Data Lineage
Lineage includes the data origin, what happens to it, and where it moves over time. Ilum package includes open source data lineage tools to improve visibility and simplify tracing errors back to the root cause in a data analytics process.
Marquez
Marquez is an open source metadata service. It maintains data provenance, shows how datasets are consumed and produced, provides global visibility into job runtimes, centralizes dataset lifecycle management, and much more. You can visit marquez website to get more details.
Please be aware, that Marquez is not bundled in ilum package by default.
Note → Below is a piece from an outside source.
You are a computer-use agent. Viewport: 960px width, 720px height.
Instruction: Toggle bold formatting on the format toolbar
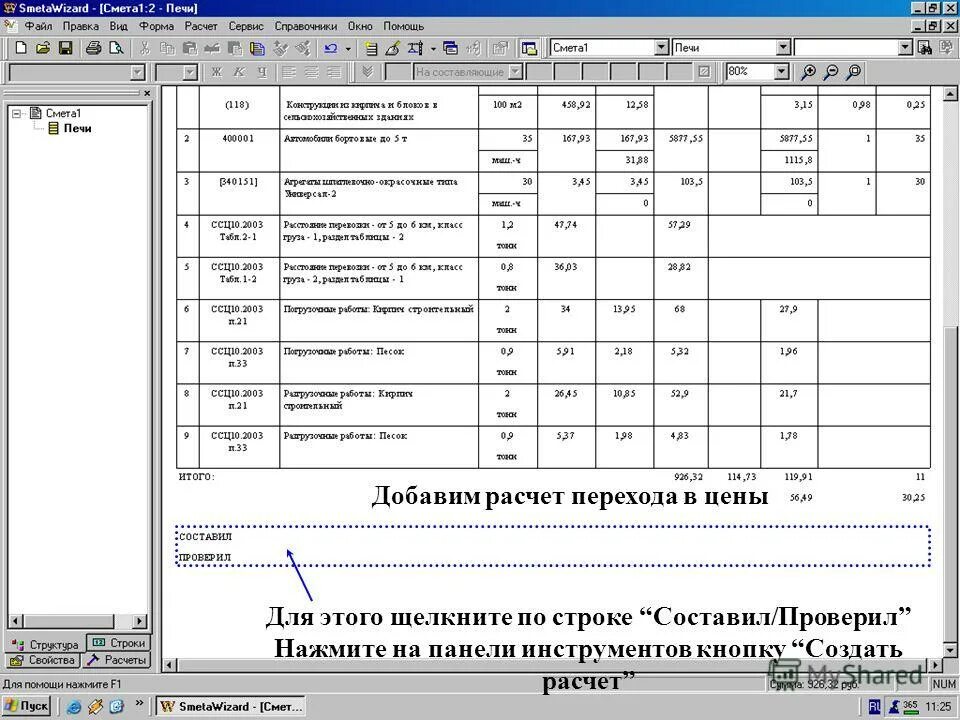pyautogui.click(x=217, y=71)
You can enable marquez using a helm upgrade command. For instance:
helm upgrade \
--set global.lineage.enabled=true \
--set ilum-marquez.marquez.db.password="CHOOSE PASSWORD" \
--set postgresql.enabled=true \
--set postgresql.auth.username=ilum \
--set postgresql.auth.password="CHOOSE PASSWORD" \
--set postgresql.auth.database=marquez \
--set job.openLineage.transport.serverUrl=http://ilum-marquez:9555/api/v1/namespaces/ilum
--reuse-values ilum ilum/ilum
You can access Marquez UI from Ilum UI or using the port-forward command:
kubectl port-forward svc/ilum-marquez-web 9444:9444